Ahmad Musa Jebril had a shady reputation that preceded him, yet he was still a mystery to many in suburban Detroit’s Muslim community.

The son of a local imam who had been dismissed by his mosque because of his radical views, the younger Jebril had also been barred by some area mosques for his own extremist rhetoric. So when Jebril started coming around to Masjid Umar Bin Khattab in Brownstown Mi. in the summer of 2003, officials at the mosque warned younger congregants to stay away from him, thinking that if they banned him outright without witnessing an actual transgression, his appeal might increase.

But unbeknownst to mosque officials, Jebril, now 36, had already attracted a group of five to 10 teens and twentysomethings by delivering passionate, teary-eyed lectures about Islamic spirituality and the earliest Muslims while they sat mesmerized on the floor of a spare prayer room in the mosque’s basement.

“He approached us as someone trying to get more involved with the youth of the [mosque],” said Jawad Khan, a 22-year-old senior at the University of Michigan at Dearborn, who was 19 when Jebril came “out of nowhere.” Like his peers, Khan was initially impressed with Jebril, and disregarded the warnings. After all, Khan reasoned, the talks were about spirituality and Islamic history. “He was a very powerful speaker. He could really get your emotions going.”

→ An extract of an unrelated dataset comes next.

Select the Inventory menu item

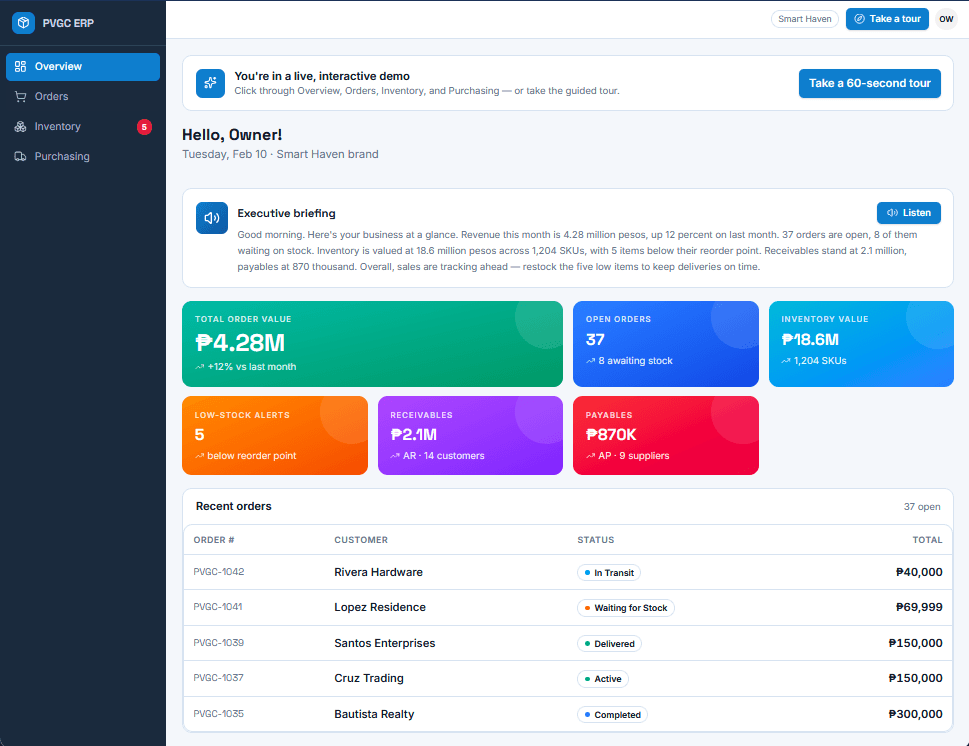pyautogui.click(x=83, y=127)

Many Americans worry that it is just such a combination--a radical leader and impressionable youths--that can lead to the creation of homegrown terrorists, like the 24 British Muslims (three of whom were recent converts) arrested in early August as suspects in a plot to blow up several planes with liquid explosives flying from Heathrow Airport to the United States.

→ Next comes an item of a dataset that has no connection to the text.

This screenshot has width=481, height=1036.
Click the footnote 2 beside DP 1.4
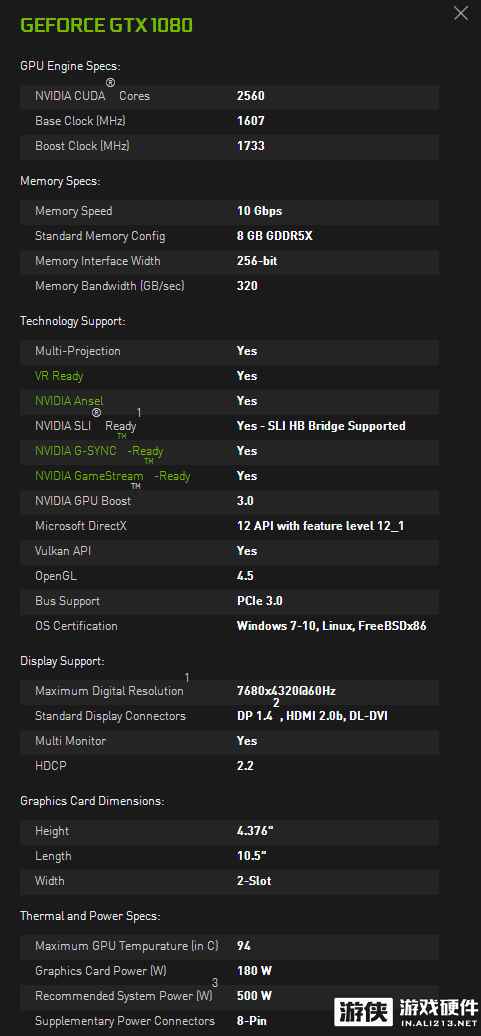point(276,703)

And the reappearance of Yahya--a youth believed to be California native Adam Gadahn--on an FBI list of most-wanted al-Qaeda suspects last spring was a sobering reminder of what happens when an isolated youth is not steered away from extremist rhetoric. Gadahn, who converted to Islam nine years earlier, had no friends and quickly fell in with a group of Muslims overly critical of all things Western, according to a recent article in The Washington Post.

While suspicion in the immediate aftermath of 9/11 tended to focus on extremists from the Middle East or South Asia, recent incidents have focused attention on local recruits, such as the four British Muslim suicide bombers who attacked London’s subway and bus system in July 2005. The arrests of young, North American-raised Muslims in California, New Jersey, Virginia, Toronto, and elsewhere since 9/11 have for many Americans confirmed, or at least fueled suspicions that mosques and other Islamic institutions breed terrorists.

But how real are these fears? Are many Muslim youths in the United States susceptible to radical preaching? Are terrorists being groomed here?

In Detroit, Jebril’s lectures turned into angry rants about western crimes against Muslims and he peppered his talk with invectives against Shi’a Muslims and called on God to turn Jewish children into orphans, Khan recalled. Khan and most of his peers stopped going, and soon, mosque officials also learned about Jebril’s clandestine lectures, and banned him from the mosque barely a month after he had arrived.

Detroit-area Muslims later learned that the FBI was investigating Jebril and his father for terrorism-related activities, and that a Hamas poster was found during a raid on their apartment. The FBI in Detroit declined to comment on whether it is still investigating Jebril on terror suspicions, or what investigators have found so far.

While danger was averted in Detroit, Khan said he has heard of mosques in New York, Houston, and elsewhere where radical messages have an audience. But at least mosque officials in this country are more careful, he said.

Islamic leaders in the United States acknowledge that they cannot completely rule out the possibility of homegrown terrorists. But they assert that their communities are unlikely breeding grounds for them because Muslim Americans, while perhaps angry with American policies in the Islamic world, recognize their freedoms, enjoy greater prosperity, and endure less racism than Muslims in Europe. On the contrary, Muslim Americans, like those from Masjid Umar Bin Khattab, have little tolerance for radicalism, they say.

“Any incident, big or small, weighs upon anybody who’s visibly a Muslim,” said Nadwah Khan, 24, who wears a headscarf and has been active in her Toledo, Ohio, mosque since childhood. “We all worry about it, and we all try to prevent it.”

A Real Threat?
“As long as Muslims have that feeling that, ‘in spite of everything, things aren’t so bad for Muslims in the U.S.,’ there aren’t going to be those high levels of disenchantment and resentment that allow radicalism to thrive,” said Muqtedar Khan, a political science professor at the University of Delaware and author of “American Muslims.”